Punkt 1) Zwischen Kritikern und Winzern gibt es ebenfalls ein Näheverhältnis. Spätestens im nächsten Jahrgang sieht man sich wieder. Was dem einen Kritiker schmeckt, findet der nächste grausig. Man kann das beklagen, aber nicht ändern. Denn ausser den Weinbauverbänden mit ihren billigen Medaillen kann niemand die Winzer zwingen, ihre Weine vorzuführen (zu lassen). Siehe Figeac und Parker. Punkt 2) Genausowenig wie bei der Bewertung von Arbeitsleistungen gibt es bei der Bewertung von Wein eine vollständige Objektivität. Für Arbeitsleistungen kann ich einzelne Parameter wie Fehlzeiten, grobes Fehlverhalten etc. heranziehen. Aber alle diese Punkte können stimmen und trotzdem muss ich mit einem Arbeitnehmer nicht zufrieden sein (und umgekehrt). Bei Wein gibt es natürlich ebenso grobe Fehler, aber manches was als Verstoß gegen die Statuten von irgendwas zählt, ist in Wirklichkeit eine kleine Revolution. Alkohol, Säure-, Tannin-, Zuckerwerte etc. sind eben nicht alles.
Am Ende bleibt nur eines.
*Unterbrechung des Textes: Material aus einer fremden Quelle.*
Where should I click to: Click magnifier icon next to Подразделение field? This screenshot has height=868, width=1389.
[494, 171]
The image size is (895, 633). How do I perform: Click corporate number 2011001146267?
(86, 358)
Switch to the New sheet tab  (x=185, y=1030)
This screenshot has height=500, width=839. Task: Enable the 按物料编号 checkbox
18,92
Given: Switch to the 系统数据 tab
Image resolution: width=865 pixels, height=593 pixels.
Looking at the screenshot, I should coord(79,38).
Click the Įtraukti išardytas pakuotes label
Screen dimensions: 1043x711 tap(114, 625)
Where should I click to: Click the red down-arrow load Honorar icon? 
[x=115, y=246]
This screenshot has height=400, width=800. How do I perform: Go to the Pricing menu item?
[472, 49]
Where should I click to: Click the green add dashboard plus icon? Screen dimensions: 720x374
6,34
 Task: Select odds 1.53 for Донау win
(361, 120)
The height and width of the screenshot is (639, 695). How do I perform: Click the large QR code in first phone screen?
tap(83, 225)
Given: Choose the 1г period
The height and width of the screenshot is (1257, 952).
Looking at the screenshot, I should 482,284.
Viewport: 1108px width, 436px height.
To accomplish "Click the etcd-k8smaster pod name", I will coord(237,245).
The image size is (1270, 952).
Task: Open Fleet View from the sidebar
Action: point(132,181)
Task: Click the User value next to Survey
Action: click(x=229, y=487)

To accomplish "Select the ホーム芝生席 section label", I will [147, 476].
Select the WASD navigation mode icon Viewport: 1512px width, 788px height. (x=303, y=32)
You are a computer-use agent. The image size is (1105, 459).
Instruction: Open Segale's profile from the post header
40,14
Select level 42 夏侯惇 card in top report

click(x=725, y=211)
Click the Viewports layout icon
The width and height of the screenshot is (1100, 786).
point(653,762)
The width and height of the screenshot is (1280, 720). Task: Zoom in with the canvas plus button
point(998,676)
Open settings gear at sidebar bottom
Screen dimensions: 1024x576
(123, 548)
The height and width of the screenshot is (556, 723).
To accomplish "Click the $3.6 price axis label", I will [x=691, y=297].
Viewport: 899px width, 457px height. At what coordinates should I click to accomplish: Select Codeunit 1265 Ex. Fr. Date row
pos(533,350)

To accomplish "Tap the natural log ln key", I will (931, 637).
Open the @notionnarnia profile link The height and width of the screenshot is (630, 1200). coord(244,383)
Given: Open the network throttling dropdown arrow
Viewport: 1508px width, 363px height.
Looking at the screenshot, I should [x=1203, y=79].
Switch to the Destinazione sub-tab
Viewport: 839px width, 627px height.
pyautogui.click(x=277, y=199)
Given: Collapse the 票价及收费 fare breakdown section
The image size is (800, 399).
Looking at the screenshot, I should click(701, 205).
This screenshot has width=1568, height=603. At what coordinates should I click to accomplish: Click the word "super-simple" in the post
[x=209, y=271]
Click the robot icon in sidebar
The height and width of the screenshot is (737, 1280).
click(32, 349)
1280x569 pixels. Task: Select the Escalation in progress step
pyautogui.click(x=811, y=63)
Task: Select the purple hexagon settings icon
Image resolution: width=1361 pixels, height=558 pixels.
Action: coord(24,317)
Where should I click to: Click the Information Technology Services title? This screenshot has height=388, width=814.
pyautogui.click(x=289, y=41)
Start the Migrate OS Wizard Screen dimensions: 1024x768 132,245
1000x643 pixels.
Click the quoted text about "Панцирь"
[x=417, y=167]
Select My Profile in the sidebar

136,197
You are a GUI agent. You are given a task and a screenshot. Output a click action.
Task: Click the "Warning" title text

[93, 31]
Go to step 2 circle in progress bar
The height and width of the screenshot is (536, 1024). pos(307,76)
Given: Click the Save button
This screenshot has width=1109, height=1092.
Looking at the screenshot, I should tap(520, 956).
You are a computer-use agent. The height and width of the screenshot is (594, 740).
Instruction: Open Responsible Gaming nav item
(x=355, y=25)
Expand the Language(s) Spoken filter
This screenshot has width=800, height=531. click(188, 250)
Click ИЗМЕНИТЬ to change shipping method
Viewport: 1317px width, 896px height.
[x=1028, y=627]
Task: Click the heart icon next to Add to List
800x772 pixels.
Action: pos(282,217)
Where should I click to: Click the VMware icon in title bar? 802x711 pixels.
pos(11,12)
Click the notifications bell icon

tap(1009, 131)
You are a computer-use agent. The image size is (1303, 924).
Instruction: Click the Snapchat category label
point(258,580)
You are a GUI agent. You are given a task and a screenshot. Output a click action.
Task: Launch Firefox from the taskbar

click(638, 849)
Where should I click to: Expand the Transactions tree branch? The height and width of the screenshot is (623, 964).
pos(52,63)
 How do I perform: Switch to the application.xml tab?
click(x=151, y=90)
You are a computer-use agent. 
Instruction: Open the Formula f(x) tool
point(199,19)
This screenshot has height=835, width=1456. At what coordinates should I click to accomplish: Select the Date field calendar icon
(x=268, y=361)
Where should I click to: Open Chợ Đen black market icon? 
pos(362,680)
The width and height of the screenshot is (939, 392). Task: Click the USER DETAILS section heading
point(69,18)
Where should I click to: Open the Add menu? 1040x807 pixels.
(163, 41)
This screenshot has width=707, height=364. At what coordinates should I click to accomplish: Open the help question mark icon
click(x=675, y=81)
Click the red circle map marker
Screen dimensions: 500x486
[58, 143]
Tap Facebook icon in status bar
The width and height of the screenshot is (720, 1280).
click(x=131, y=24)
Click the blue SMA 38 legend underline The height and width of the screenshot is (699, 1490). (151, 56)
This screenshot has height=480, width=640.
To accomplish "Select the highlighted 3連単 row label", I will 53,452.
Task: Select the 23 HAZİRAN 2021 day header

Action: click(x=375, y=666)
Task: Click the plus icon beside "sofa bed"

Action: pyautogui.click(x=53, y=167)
Man muss anfangen, Weinbeschreibungen wie Codes zu lesen. Am Anfang meiner "Karriere" habe ich ziemlich blindlings tollen Beschreibungen geglaubt. Wenn heute irgendwo "Paprika" zu lesen ist, kann ich das Buch gleich schließen. Ähnliches gilt bei mit für "vollmundig" oder "starkes Rückrat". Aber wie bei Arbeitnehmern auch, macht man sich besser ein eigenes Bild.